[Goal of the exercise] Transcribe all of the data, leaving nothing out and changing nothing.
#####
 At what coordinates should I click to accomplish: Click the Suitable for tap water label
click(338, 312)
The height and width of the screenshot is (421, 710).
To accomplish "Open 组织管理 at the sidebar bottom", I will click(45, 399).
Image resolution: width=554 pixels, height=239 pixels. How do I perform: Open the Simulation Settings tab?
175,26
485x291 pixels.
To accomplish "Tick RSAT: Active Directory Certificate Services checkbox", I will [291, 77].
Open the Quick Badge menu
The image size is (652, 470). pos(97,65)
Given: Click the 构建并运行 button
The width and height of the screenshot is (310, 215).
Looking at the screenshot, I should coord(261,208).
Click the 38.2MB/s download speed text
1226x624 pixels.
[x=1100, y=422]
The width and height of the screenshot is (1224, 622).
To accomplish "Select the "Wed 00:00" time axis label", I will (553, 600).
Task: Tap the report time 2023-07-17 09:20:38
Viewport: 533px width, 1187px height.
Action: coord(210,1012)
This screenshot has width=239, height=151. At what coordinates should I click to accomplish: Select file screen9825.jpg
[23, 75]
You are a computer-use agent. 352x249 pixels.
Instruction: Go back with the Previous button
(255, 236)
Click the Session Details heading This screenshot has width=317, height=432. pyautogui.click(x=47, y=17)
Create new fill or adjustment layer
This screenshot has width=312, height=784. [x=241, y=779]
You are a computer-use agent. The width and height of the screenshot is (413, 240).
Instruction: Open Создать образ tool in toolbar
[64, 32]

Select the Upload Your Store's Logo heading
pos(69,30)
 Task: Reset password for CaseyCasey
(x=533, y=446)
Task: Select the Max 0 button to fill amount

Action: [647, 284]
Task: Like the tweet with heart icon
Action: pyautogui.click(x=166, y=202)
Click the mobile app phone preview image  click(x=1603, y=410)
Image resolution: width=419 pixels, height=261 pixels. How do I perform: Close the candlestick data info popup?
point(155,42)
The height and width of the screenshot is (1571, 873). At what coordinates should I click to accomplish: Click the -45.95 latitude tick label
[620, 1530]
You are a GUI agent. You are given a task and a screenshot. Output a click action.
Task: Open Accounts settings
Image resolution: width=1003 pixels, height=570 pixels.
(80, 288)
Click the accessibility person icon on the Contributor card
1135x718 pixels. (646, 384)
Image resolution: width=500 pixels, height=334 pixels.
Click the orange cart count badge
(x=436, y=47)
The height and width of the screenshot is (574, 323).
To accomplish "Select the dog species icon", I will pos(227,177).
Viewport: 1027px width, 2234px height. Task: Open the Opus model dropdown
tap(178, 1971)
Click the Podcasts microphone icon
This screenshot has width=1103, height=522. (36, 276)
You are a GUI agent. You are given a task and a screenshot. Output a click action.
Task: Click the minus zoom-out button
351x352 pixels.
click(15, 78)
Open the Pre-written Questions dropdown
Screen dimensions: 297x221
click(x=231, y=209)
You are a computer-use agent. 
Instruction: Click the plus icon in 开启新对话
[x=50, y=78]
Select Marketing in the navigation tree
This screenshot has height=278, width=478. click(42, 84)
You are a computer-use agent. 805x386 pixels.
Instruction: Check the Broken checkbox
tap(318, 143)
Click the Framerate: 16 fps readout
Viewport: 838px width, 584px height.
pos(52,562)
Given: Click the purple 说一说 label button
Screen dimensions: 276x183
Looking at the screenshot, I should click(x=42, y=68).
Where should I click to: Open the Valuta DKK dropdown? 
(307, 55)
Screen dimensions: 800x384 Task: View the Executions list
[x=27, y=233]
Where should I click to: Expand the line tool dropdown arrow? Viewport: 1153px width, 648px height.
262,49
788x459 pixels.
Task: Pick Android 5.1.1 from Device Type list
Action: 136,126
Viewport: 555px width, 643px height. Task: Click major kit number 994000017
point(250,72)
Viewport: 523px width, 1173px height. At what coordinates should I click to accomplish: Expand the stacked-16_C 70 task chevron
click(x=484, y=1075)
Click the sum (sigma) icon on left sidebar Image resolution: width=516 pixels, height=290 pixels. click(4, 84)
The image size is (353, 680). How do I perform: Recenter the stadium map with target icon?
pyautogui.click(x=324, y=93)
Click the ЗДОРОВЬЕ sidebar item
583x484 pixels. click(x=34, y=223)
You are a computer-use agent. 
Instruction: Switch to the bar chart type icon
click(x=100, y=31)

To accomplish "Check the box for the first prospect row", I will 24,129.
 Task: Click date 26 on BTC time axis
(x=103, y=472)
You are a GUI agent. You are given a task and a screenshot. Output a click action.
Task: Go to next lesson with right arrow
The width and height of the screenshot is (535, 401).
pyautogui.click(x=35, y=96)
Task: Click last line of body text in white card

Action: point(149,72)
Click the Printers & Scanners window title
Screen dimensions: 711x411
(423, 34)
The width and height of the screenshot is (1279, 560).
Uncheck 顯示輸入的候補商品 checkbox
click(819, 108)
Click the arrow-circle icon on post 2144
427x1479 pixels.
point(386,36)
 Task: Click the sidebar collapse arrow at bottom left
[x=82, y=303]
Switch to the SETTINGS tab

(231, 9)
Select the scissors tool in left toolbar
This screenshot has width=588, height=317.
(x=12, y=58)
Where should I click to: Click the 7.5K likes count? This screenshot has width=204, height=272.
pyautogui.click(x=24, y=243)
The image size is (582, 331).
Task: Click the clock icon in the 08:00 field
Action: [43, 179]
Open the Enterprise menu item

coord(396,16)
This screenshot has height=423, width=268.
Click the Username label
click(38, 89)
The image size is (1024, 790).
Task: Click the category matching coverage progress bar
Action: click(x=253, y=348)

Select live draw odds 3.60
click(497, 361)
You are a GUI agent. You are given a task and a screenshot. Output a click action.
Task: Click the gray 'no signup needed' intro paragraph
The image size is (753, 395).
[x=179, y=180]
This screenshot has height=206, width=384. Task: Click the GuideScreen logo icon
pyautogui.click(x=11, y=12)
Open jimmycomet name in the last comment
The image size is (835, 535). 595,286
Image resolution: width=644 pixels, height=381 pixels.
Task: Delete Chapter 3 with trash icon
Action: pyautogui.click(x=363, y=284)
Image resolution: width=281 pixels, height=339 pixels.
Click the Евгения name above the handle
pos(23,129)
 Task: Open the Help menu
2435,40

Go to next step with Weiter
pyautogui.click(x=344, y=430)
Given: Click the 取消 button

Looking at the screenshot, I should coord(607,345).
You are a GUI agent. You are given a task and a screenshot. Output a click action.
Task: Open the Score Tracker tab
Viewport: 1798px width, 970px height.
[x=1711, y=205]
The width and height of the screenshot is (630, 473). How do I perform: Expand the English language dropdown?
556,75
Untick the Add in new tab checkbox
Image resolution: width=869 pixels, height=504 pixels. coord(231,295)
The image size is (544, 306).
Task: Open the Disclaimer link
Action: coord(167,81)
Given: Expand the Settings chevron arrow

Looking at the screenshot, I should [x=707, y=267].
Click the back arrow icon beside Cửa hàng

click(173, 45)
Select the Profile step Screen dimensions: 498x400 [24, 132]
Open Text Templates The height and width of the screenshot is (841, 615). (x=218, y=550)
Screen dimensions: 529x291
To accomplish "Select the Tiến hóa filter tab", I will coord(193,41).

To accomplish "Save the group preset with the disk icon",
#####
[Task output]
 At what coordinates should I click to accomplish: Click the Suitable for tap water label
click(338, 312)
The height and width of the screenshot is (421, 710).
To accomplish "Open 组织管理 at the sidebar bottom", I will click(45, 399).
Image resolution: width=554 pixels, height=239 pixels. How do I perform: Open the Simulation Settings tab?
175,26
485x291 pixels.
To accomplish "Tick RSAT: Active Directory Certificate Services checkbox", I will [291, 77].
Open the Quick Badge menu
The image size is (652, 470). pos(97,65)
Given: Click the 构建并运行 button
The width and height of the screenshot is (310, 215).
Looking at the screenshot, I should coord(261,208).
Click the 38.2MB/s download speed text
1226x624 pixels.
[x=1100, y=422]
The width and height of the screenshot is (1224, 622).
To accomplish "Select the "Wed 00:00" time axis label", I will (553, 600).
Task: Tap the report time 2023-07-17 09:20:38
Viewport: 533px width, 1187px height.
Action: coord(210,1012)
This screenshot has width=239, height=151. At what coordinates should I click to accomplish: Select file screen9825.jpg
[23, 75]
You are a computer-use agent. 352x249 pixels.
Instruction: Go back with the Previous button
(255, 236)
Click the Session Details heading This screenshot has width=317, height=432. pyautogui.click(x=47, y=17)
Create new fill or adjustment layer
This screenshot has width=312, height=784. [x=241, y=779]
You are a computer-use agent. The width and height of the screenshot is (413, 240).
Instruction: Open Создать образ tool in toolbar
[64, 32]

Select the Upload Your Store's Logo heading
pos(69,30)
 Task: Reset password for CaseyCasey
(x=533, y=446)
Task: Select the Max 0 button to fill amount

Action: [647, 284]
Task: Like the tweet with heart icon
Action: pyautogui.click(x=166, y=202)
Click the mobile app phone preview image  click(x=1603, y=410)
Image resolution: width=419 pixels, height=261 pixels. How do I perform: Close the candlestick data info popup?
point(155,42)
The height and width of the screenshot is (1571, 873). At what coordinates should I click to accomplish: Click the -45.95 latitude tick label
[620, 1530]
You are a GUI agent. You are given a task and a screenshot. Output a click action.
Task: Open Accounts settings
Image resolution: width=1003 pixels, height=570 pixels.
(80, 288)
Click the accessibility person icon on the Contributor card
1135x718 pixels. (646, 384)
Image resolution: width=500 pixels, height=334 pixels.
Click the orange cart count badge
(x=436, y=47)
The height and width of the screenshot is (574, 323).
To accomplish "Select the dog species icon", I will pos(227,177).
Viewport: 1027px width, 2234px height. Task: Open the Opus model dropdown
tap(178, 1971)
Click the Podcasts microphone icon
This screenshot has width=1103, height=522. (36, 276)
You are a GUI agent. You are given a task and a screenshot. Output a click action.
Task: Click the minus zoom-out button
351x352 pixels.
click(15, 78)
Open the Pre-written Questions dropdown
Screen dimensions: 297x221
click(x=231, y=209)
You are a computer-use agent. 
Instruction: Click the plus icon in 开启新对话
[x=50, y=78]
Select Marketing in the navigation tree
This screenshot has height=278, width=478. click(42, 84)
You are a computer-use agent. 805x386 pixels.
Instruction: Check the Broken checkbox
tap(318, 143)
Click the Framerate: 16 fps readout
Viewport: 838px width, 584px height.
pos(52,562)
Given: Click the purple 说一说 label button
Screen dimensions: 276x183
Looking at the screenshot, I should click(x=42, y=68).
Where should I click to: Open the Valuta DKK dropdown? 
(307, 55)
Screen dimensions: 800x384 Task: View the Executions list
[x=27, y=233]
Where should I click to: Expand the line tool dropdown arrow? Viewport: 1153px width, 648px height.
262,49
788x459 pixels.
Task: Pick Android 5.1.1 from Device Type list
Action: 136,126
Viewport: 555px width, 643px height. Task: Click major kit number 994000017
point(250,72)
Viewport: 523px width, 1173px height. At what coordinates should I click to accomplish: Expand the stacked-16_C 70 task chevron
click(x=484, y=1075)
Click the sum (sigma) icon on left sidebar Image resolution: width=516 pixels, height=290 pixels. click(4, 84)
The image size is (353, 680). How do I perform: Recenter the stadium map with target icon?
pyautogui.click(x=324, y=93)
Click the ЗДОРОВЬЕ sidebar item
583x484 pixels. click(x=34, y=223)
You are a computer-use agent. 
Instruction: Switch to the bar chart type icon
click(x=100, y=31)

To accomplish "Check the box for the first prospect row", I will 24,129.
 Task: Click date 26 on BTC time axis
(x=103, y=472)
You are a GUI agent. You are given a task and a screenshot. Output a click action.
Task: Go to next lesson with right arrow
The width and height of the screenshot is (535, 401).
pyautogui.click(x=35, y=96)
Task: Click last line of body text in white card

Action: point(149,72)
Click the Printers & Scanners window title
Screen dimensions: 711x411
(423, 34)
The width and height of the screenshot is (1279, 560).
Uncheck 顯示輸入的候補商品 checkbox
click(819, 108)
Click the arrow-circle icon on post 2144
427x1479 pixels.
point(386,36)
 Task: Click the sidebar collapse arrow at bottom left
[x=82, y=303]
Switch to the SETTINGS tab

(231, 9)
Select the scissors tool in left toolbar
This screenshot has width=588, height=317.
(x=12, y=58)
Where should I click to: Click the 7.5K likes count? This screenshot has width=204, height=272.
pyautogui.click(x=24, y=243)
The image size is (582, 331).
Task: Click the clock icon in the 08:00 field
Action: [43, 179]
Open the Enterprise menu item

coord(396,16)
This screenshot has height=423, width=268.
Click the Username label
click(38, 89)
The image size is (1024, 790).
Task: Click the category matching coverage progress bar
Action: click(x=253, y=348)

Select live draw odds 3.60
click(497, 361)
You are a GUI agent. You are given a task and a screenshot. Output a click action.
Task: Click the gray 'no signup needed' intro paragraph
The image size is (753, 395).
[x=179, y=180]
This screenshot has height=206, width=384. Task: Click the GuideScreen logo icon
pyautogui.click(x=11, y=12)
Open jimmycomet name in the last comment
The image size is (835, 535). 595,286
Image resolution: width=644 pixels, height=381 pixels.
Task: Delete Chapter 3 with trash icon
Action: pyautogui.click(x=363, y=284)
Image resolution: width=281 pixels, height=339 pixels.
Click the Евгения name above the handle
pos(23,129)
 Task: Open the Help menu
2435,40

Go to next step with Weiter
pyautogui.click(x=344, y=430)
Given: Click the 取消 button

Looking at the screenshot, I should coord(607,345).
You are a GUI agent. You are given a task and a screenshot. Output a click action.
Task: Open the Score Tracker tab
Viewport: 1798px width, 970px height.
[x=1711, y=205]
The width and height of the screenshot is (630, 473). How do I perform: Expand the English language dropdown?
556,75
Untick the Add in new tab checkbox
Image resolution: width=869 pixels, height=504 pixels. coord(231,295)
The image size is (544, 306).
Task: Open the Disclaimer link
Action: coord(167,81)
Given: Expand the Settings chevron arrow

Looking at the screenshot, I should [x=707, y=267].
Click the back arrow icon beside Cửa hàng

click(173, 45)
Select the Profile step Screen dimensions: 498x400 [24, 132]
Open Text Templates The height and width of the screenshot is (841, 615). (x=218, y=550)
Screen dimensions: 529x291
To accomplish "Select the Tiến hóa filter tab", I will coord(193,41).

To accomplish "Save the group preset with the disk icon",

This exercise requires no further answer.